Comme Les Combattants, Le Règne Animal illustre la capacité de Thomas Cailley à jongler entre les styles. Un récit initiatique lorsqu’il se concentre sur l’émancipation du personnage d’Emile, adolescent en pleine construction dans un monde qui change à toute allure; un drame intimiste d’une sensibilité surprenante dans le traitement de la relation père-fils grâce à l’alchimie et au talent de Duris et Kircher; une pincée de comédie souvent hilarante; un soupçon de thriller avec supplément body horror lors de certaines confrontations et transformations; Le Règne animal glisse habilement d’un genre à l’autre tout en préservant avec élégance le fantastique de son sujet grâce à un formidable travail sur les effets spéciaux numériques et les maquillages.

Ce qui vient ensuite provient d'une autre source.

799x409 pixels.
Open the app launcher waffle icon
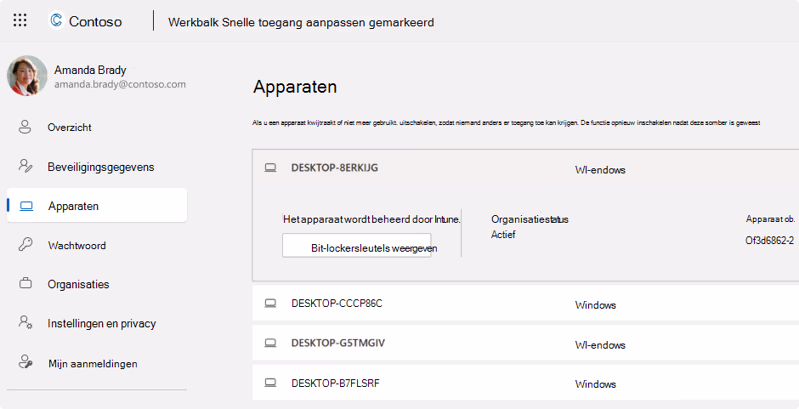point(20,20)
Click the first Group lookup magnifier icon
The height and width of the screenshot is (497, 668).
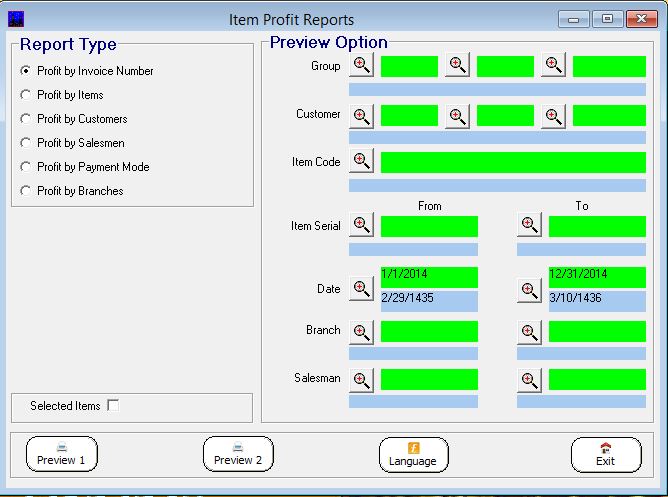point(361,66)
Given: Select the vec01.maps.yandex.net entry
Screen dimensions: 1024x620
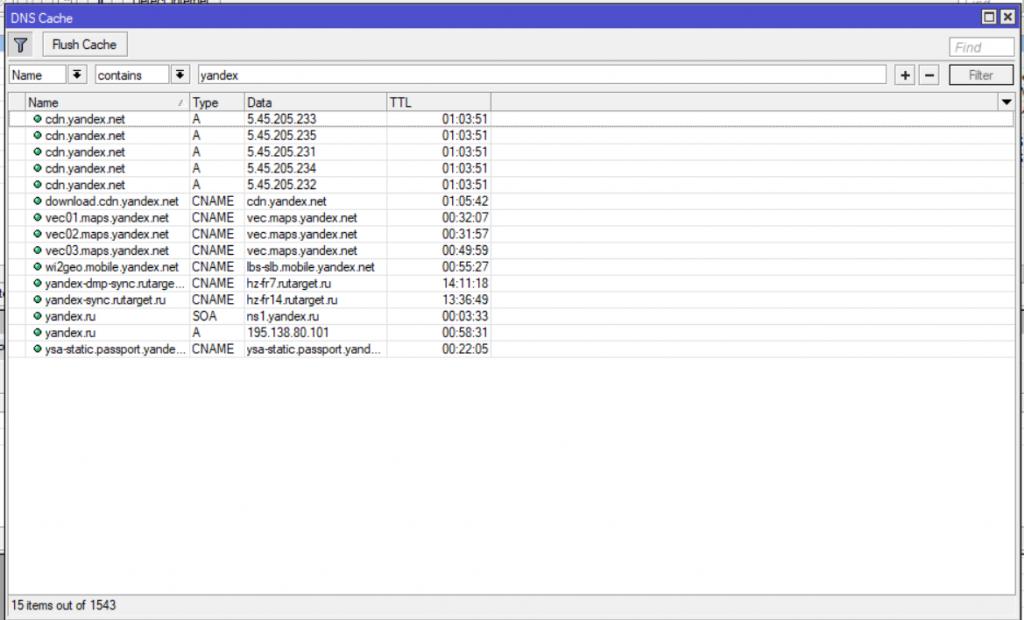Looking at the screenshot, I should coord(107,218).
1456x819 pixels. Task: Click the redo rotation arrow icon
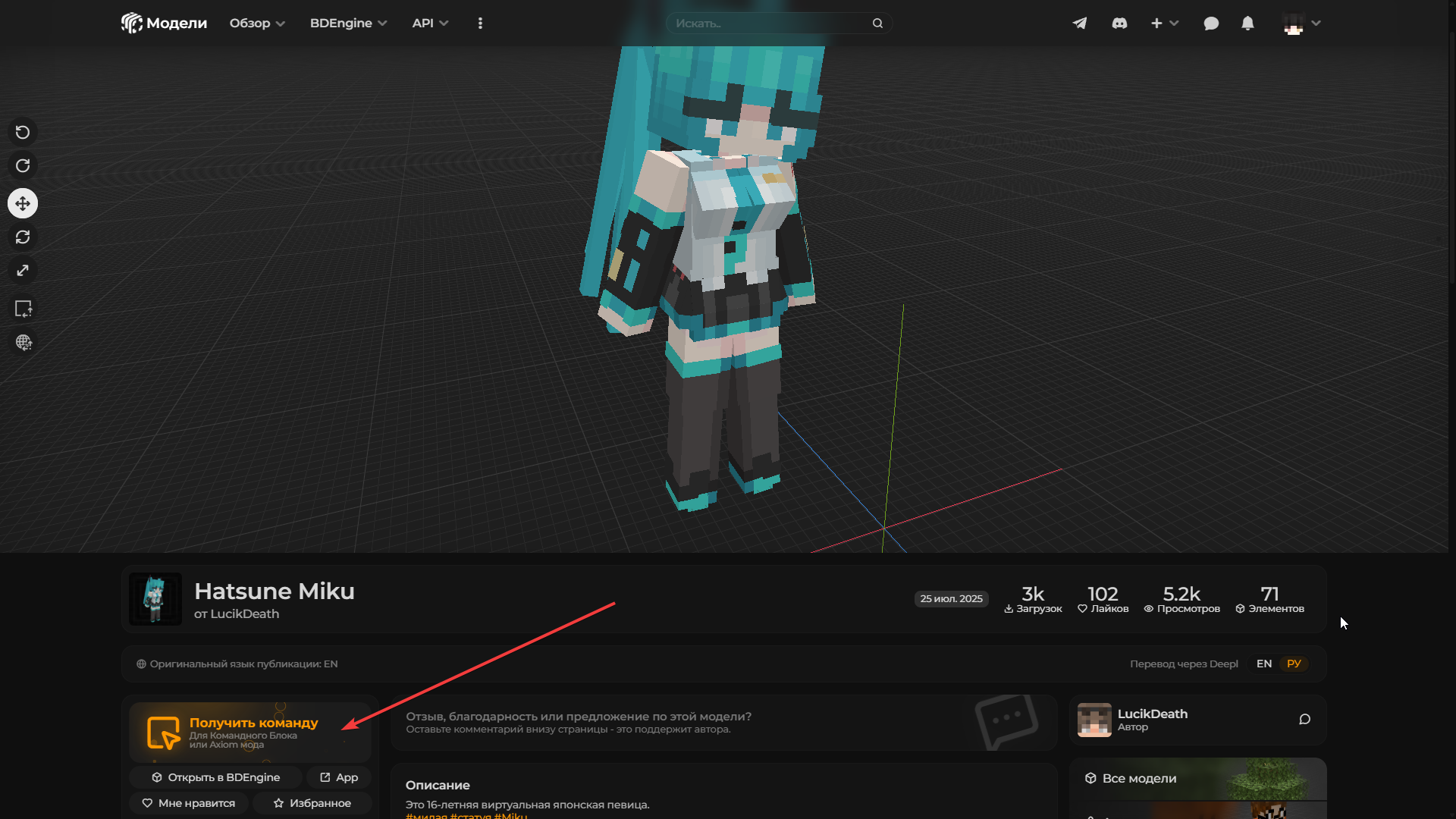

Parfaitement crédibles et distillés sans démesure (à l’exception d’une scène aérienne un poil trop démonstrative), ces derniers sont à la hauteur des ambitions du film, et donnent naissance à des créatures criantes de vérité qui s’illustrent dans des scènes d’action très réussies. Mentions spéciales à son introduction brillante, et à une scène de course-poursuite haletante et poétique dans les champs.


À partir d’un exercice d'équilibriste profondément casse-gueule, Thomas Cailley parvient à bâtir du cinéma fantastique cohérent et peu commun dans le paysage francophone. Bien sûr, son film n’échappe pas aux défauts de ses qualités. À force de courir après de multiples thématiques, le cinéaste peine à clôturer son récit, et gaspille un peu le talent de ses interprètes, comme celui d'Adèle Exarchopoulos. Mais pas de quoi chercher la petite bête non plus. Le Règne animal irradie d’une générosité aussi surprenante que réjouissante.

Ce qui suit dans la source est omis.